In order to have Reiki be accepted by Hawaiian’s large Christian population, Mrs. Takata embellished Reiki’s history with a story that Usui was a Christian school teacher trained in an American university, which we now know was not the truth.
In recent years Frank Arjava Petter, a German Reiki Master/Teacher, living and teaching Reiki in Japan, discovered the true history of Reiki. However, in Mrs. Takata’s time, her story was accepted as the true history of Reiki, rendering Reiki more acceptable to American Christians, adding it to spread throughout Hawaii and the globe.
Prior to his death, Dr. Hayashi visited Mrs. Takata in Hawaii and attuned her to the Reiki Master/Teacher level, enabling her to attune, and teach her own students. Mrs. Takata taught many Reiki Level I and Level II students, but initially refrained from creating any Master/Teachers until the last 10 years of her life. From 1970 to 1980, the year of her death, Mrs. Takata created 22 Reiki Master/Teachers, one of whom was her granddaughter, Phyllis Furomoto.
Though it seems incredible today, Mrs. Takata actually charged her students $10,000 each for the Master/Teacher class. Fortunately, the cost of Reiki Master/Teacher training has come down quite a bit in price, making it affordable for the majority of people who desire to become certified Reiki teachers. If the Reiki Master/Teacher cost had not become more affordable, Reiki may have eventually died out, rather than flourish as it has.

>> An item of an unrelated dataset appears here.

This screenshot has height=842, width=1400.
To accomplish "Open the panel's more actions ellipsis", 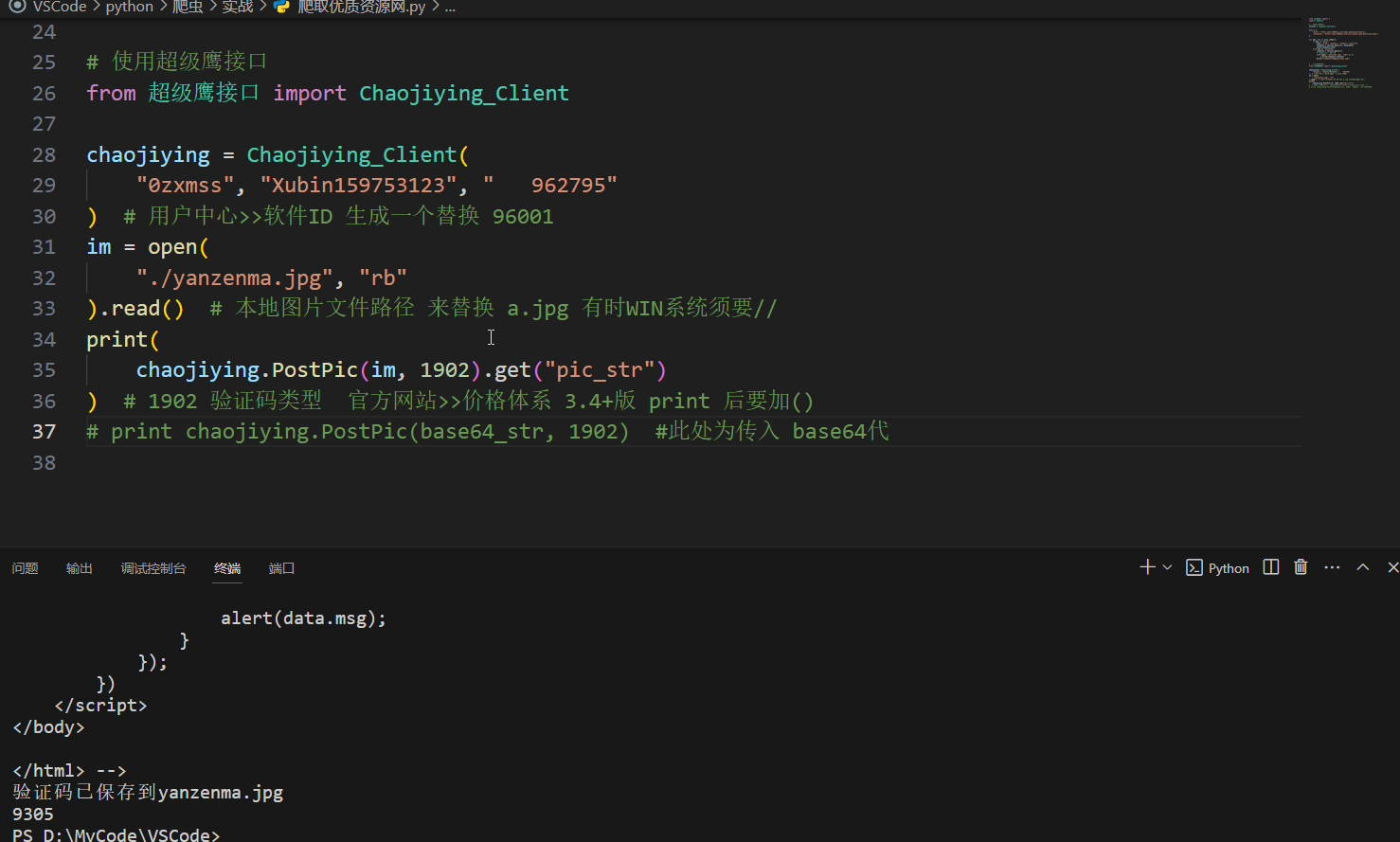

Mrs. Takata’s Reiki Master/Teachers went on to attune, and teach their own students after her death, further spreading Reiki around the globe with each new generation of Reiki Master/Teachers. Due to Mrs. Takata’s untruth about Reiki’s origins, Reiki was accepted in the West, and scores of people, and animals all over the globe have benefited from Reiki healing.
Thus, we can forgive Mrs. Takata for her misrepresentation of Reiki’s Japanese origins, enabling it to be accepted by the general public in her Post World War II time.